Mirroring the tumultuous times, dark topics began surging on to children’s bookshelves.
But look for a second at other forms of entertainment. Check TV: where instead of fairly black and white (morally) shows of the 80s and 90s, the last few years have churned out drama after drama depicting badly flawed characters and often horrific situations. One only needs to scan the prime time channel guide to see scads of police procedurals, more often than not peering into the darkest parts of our society and culture.
“Profanity that would get a song or movie branded with a parental warning is, in young-adult novels, so commonplace that most reviewers do not even remark upon it,” says Gurdon. But this is the language most teens now use among each other. YA novels use the language they do because that’s the language teens use. Trying to remove it would make the books seem unreal, distant. Teens would lose a sense of connection to the characters.
And the other, yes horrible, material? Once upon a time, a teen who became pregnant was removed from school. Now, often, they continue education. Once upon a time a molested child was never rescued, and just grew up “dealing with it”. Now, our culture collectively does battle against this crime, and when we catch an offender it is splashed across newspapers and TV screens as a warning to other predators and a battle cry for everyone else to continue the war. Once upon a time kids didn’t have metal detectors in schools. Once upon a time brutality and evil were not spoken of. They still happened, though. What’s changed is our awareness.
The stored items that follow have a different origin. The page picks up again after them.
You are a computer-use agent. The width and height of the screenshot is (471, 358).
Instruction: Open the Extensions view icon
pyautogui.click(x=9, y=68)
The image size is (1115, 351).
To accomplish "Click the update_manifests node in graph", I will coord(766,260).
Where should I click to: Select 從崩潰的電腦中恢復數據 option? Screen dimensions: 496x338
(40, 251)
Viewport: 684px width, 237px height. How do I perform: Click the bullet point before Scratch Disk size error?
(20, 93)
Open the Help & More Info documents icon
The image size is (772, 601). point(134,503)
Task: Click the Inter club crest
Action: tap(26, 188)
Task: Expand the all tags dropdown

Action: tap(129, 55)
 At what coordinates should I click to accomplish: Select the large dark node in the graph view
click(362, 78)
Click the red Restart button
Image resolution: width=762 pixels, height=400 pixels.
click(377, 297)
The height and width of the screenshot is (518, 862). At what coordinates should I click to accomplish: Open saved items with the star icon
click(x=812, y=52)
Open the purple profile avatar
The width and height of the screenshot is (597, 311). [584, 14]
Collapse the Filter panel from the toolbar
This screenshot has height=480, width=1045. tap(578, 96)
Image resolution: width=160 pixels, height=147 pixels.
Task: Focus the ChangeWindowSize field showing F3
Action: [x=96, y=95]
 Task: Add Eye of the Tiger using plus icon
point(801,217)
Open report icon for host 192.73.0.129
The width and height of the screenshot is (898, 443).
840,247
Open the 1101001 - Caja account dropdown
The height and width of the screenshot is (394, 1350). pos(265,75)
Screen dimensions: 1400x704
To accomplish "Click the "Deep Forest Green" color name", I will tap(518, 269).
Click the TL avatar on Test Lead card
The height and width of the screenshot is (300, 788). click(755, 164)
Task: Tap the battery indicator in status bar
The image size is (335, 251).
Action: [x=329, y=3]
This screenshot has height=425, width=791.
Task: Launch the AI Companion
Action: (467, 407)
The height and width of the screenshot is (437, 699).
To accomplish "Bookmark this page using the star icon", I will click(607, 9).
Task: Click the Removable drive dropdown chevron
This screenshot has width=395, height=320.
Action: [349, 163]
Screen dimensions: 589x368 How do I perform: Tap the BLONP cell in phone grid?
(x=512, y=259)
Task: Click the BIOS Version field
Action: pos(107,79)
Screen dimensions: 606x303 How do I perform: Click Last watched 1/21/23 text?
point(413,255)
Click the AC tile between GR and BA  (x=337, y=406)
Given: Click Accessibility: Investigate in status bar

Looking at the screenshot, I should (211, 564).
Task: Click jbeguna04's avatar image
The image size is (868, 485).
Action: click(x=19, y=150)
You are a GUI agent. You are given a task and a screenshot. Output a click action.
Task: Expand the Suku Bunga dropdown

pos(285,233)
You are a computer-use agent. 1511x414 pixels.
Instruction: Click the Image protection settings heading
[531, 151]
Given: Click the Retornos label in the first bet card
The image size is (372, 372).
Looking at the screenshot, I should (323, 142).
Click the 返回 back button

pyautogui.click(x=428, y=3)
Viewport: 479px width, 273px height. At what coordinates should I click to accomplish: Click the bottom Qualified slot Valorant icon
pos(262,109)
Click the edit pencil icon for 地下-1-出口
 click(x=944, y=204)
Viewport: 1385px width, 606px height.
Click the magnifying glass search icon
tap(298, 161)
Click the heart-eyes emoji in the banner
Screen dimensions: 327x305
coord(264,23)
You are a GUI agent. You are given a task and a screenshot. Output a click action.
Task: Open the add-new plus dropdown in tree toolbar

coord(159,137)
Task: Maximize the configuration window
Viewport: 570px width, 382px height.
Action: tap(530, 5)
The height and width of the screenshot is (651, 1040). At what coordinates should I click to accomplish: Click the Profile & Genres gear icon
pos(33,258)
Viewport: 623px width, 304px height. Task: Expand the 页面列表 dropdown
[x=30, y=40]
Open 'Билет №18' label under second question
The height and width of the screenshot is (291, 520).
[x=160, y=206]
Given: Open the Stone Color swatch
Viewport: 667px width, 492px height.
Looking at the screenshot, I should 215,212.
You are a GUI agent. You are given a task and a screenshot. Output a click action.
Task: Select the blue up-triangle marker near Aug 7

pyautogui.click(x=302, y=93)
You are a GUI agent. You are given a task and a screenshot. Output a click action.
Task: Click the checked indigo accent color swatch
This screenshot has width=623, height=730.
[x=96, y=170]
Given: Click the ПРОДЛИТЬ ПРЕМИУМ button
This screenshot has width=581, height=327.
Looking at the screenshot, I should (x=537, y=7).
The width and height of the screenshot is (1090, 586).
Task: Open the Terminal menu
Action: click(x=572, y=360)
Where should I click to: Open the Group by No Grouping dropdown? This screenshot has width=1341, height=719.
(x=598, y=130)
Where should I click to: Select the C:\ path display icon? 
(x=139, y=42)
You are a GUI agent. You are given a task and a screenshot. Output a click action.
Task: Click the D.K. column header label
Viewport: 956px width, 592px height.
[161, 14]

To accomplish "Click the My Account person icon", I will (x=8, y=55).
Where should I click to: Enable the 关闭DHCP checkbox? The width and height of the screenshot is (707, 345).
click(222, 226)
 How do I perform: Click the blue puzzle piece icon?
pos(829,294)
Kids today are growing up in a world where terrorists have slaughtered thousands of people. Where gunmen have attacked schools, have killed doctors. Where Amber Alerts serve to help catch kidnappers – noble, worthy, valuable!- but bringing into constant awareness of these children that they are under threat, under siege, by people who actively want to hurt them.
The age when an eight year old is truly innocent of the idea that some people want to hurt, rape, or kill him/her is gone, if it ever existed. We teach children to stay close to us in crowd so they cannot be taken away from us. We teach children not to get into strangers’ cars. We teach children how to go for help, and to talk to us or teachers if someone touches them in certain ways.
Kids are not stupid. They understand what all this adds up to. The world is a dangerous, sometimes incredibly hostile place. And the literature they choose to read reflects that, and reflects a desire to understand it, to absorb it, and to find ways of dealing with it and moving on.
So I disagree with the article and the points raised. I mourn that our world is not one where children can grow up idyllic and care-free. I would give some of that to my children if I could. I can’t. We don’t live there. And so the very discussions I have with them to keep them safe are a steady education in the darkness and danger that exists in their world. No matter how abstract I get. Like I said, kids are not stupid. They’re often far brighter and far more able to make connections than parents give them credit for. If teens are opting to read books which help them find ways to cope with the bad parts of living in our world through exploring the darkness, I’m thinking it would be unwise to block them.
Rather, I think I will try to be the parent who is there, a trusted friend and confidant, able to give help in dealing with the things they run into when they need it. If we do not give them our trust, though, they will never give us theirs.